Eli Zaretskii wrote:
You *will* have navigation problems if there are clashes, even with
anchors, because having unrelated nodes on the same web page because
they have similar names is just confusing and wrong, period.

I don't see what problems you envision.

Suppose you have nodes named 'Foo~' and 'Foo_' that both map to
Foo.html.  Assume that both nodes are actually in very different
parts of the manual, and don't belong together.  I..e. there are
other nodes between 'Foo~' and 'Foo_', but they get mapped to other
files.  If you use anchors, yes, you can get the navigation to work.
But really, why bother?  It is *wrong* to have both nodes on the same
page, and it will confuse the reader.

There are gobs of documents out there with multiple nodes per file,

But we're only disagreeing about the case when you are splitting
and *trying* to get one node per file.  Are there gobs of documents
where there are multiple nodes with different names, but similar
enough that they map to the same filename?
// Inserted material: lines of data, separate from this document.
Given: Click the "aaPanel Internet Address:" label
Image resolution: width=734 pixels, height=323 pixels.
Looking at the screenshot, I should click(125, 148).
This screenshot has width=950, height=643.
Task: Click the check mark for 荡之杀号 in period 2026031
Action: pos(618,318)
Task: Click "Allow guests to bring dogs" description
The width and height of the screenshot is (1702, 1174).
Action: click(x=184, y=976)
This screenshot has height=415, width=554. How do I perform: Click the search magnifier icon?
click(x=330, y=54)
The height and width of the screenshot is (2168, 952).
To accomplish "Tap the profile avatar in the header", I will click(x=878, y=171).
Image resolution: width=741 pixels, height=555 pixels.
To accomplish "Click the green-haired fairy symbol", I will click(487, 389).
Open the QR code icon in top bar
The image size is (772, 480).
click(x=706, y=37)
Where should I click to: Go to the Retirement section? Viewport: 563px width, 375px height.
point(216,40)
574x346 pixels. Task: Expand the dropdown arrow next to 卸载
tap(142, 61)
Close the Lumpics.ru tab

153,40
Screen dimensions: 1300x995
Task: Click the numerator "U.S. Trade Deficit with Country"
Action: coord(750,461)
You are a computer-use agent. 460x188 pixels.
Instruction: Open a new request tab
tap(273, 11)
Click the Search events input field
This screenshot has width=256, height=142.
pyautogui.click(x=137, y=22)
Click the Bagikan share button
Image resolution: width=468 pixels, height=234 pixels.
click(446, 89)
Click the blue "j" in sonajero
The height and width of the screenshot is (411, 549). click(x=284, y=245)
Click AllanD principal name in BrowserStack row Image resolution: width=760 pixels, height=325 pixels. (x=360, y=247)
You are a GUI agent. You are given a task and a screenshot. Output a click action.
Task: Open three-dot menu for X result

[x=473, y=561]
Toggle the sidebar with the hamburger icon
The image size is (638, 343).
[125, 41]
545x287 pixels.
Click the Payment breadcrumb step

Makeinfo 4.0 was producing a single HTML file with all the nodes on
it, and I'm not aware of any problems with that, either.

That's fine - my only disagreement is when we're splitting.

And I think that having the #anchor in the URL bar is not something
you should bother about.  Can we meet halfway?

Yes.  You're the maintainer (?), and you make the decision.
As long as I have a way of getting the output I want, I can
live with it, even if I disagree with the choice of default.

In fact, I think rather than a switch to turn anchors on
or off, you should have a switch that generates files names using the
same mangling that you currently use for anchors.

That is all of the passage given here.